The condition is not linked to the length of flight, but to the transmeridian (i.e. east-west) distance traveled. Hence a ten-hour flight between Frankfurt and Johannesburg (going south, staying roughly on the same meridian) is less inducive of jet lag than a five-hour flight between New York and Los Angeles (going west). There seems to be some evidence that traveling west to east is more disruptive, or runs counter to the circadian rhythm. Different individuals may find one adjustment easier than the other. Note that the difference between the two directions decreases as the destination approaches the other side of the Earth (eg from the UK to New Zealand) which 'reverses day and night.' While there is a big difference between a -6 and a +6 hours jet lag, there is relatively small difference between -11 and +11 hours.


Prevention and recovery[]

Simple prevention can be good sleep aboard and lots to drink (but not coffee or alcohol) to reduce the effects of dehydration on the body, caused by the dry air at altitude and the interruption of regular eating/drinking patterns. Seasoned travelers set their clock to the destination time zone as soon as practical and join the new rhythm. Exposure to sunlight may be a factor to reset the body's clock. For people who don't fly multiple times per week, it can be an effective non-drug remedy to skip sleep entirely for one night and one day and then go to bed at a normal destination-area bedtime on the next day.

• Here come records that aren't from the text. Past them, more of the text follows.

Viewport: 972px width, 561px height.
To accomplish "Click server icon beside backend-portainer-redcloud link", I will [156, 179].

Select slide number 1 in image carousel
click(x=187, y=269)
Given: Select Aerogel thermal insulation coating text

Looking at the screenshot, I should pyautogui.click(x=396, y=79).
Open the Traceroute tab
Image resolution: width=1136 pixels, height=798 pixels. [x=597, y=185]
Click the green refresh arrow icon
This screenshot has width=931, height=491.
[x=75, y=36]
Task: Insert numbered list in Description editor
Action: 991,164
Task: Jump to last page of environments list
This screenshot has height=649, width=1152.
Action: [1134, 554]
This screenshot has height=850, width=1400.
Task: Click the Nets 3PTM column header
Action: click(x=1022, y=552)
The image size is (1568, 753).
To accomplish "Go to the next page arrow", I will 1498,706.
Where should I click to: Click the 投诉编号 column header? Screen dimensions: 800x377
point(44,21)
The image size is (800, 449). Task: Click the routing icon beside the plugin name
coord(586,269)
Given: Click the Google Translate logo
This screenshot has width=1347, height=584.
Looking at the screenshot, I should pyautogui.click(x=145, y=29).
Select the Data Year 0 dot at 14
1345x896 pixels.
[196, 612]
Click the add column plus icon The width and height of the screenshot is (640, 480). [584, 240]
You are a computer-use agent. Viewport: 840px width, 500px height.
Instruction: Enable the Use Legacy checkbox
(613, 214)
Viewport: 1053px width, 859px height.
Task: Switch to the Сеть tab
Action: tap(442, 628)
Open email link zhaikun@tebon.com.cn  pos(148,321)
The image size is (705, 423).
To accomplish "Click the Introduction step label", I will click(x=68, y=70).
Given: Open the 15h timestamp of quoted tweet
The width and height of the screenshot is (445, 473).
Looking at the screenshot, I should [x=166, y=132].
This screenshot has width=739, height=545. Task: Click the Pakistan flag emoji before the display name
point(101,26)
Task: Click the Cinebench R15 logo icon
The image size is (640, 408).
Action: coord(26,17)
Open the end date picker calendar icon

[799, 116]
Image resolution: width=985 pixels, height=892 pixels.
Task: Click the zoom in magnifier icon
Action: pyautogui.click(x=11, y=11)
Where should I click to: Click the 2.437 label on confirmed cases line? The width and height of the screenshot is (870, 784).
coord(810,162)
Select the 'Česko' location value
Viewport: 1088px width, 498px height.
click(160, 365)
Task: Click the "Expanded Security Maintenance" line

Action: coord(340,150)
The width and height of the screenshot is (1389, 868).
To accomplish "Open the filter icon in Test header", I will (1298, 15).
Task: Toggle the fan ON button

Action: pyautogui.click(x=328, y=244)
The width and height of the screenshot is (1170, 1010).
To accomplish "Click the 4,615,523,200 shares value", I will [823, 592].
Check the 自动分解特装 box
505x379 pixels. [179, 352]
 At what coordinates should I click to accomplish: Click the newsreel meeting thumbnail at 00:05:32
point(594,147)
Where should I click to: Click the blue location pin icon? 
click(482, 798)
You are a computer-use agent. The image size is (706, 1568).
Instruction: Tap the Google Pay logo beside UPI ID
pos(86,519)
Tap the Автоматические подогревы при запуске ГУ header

Recent research shows that the pineal hormone melatonin may reduce the effects of jet lag. Studies have not identified side effects from such short-term use. [2] Many products on the market claim to treat the effects of jet lag. Since the experience of jet lag varies among different individuals, it is difficult to assess the efficacy of any single remedy. In addition, most chemical and herbal remedies are not tested or approved by the Food and Drug Administration, so their safety has not been scientifically established.

Acupuncture or acupressure is also a common treatment for jet lag. Whereas various parts of the body work optimally at different periods throughout the day, pressure points are used to stimulate the nerves corresponding to each period at the new location's corresponding time. For example, if a certain organ "turns on" when you wake up, an acupuncturist/acupressurist would advocate stimulating that organ at 7 a.m. each morning once you arrive at the new location. Normally there is a whole series of these points, to be tapped with the patient's finger, at different times throughout the day in order to "trick" the body into thinking it's that time of day.

The condition of jet lag generally lasts a few days or more, and medical experts have deemed that a recovery rate of "one day per time zone" is a fair guideline. Sleep, relaxation, moderate exercise and sensible diet seem to be the simplest recovery agents.

Good sleep hygiene promotes rapid recovery from jet lag.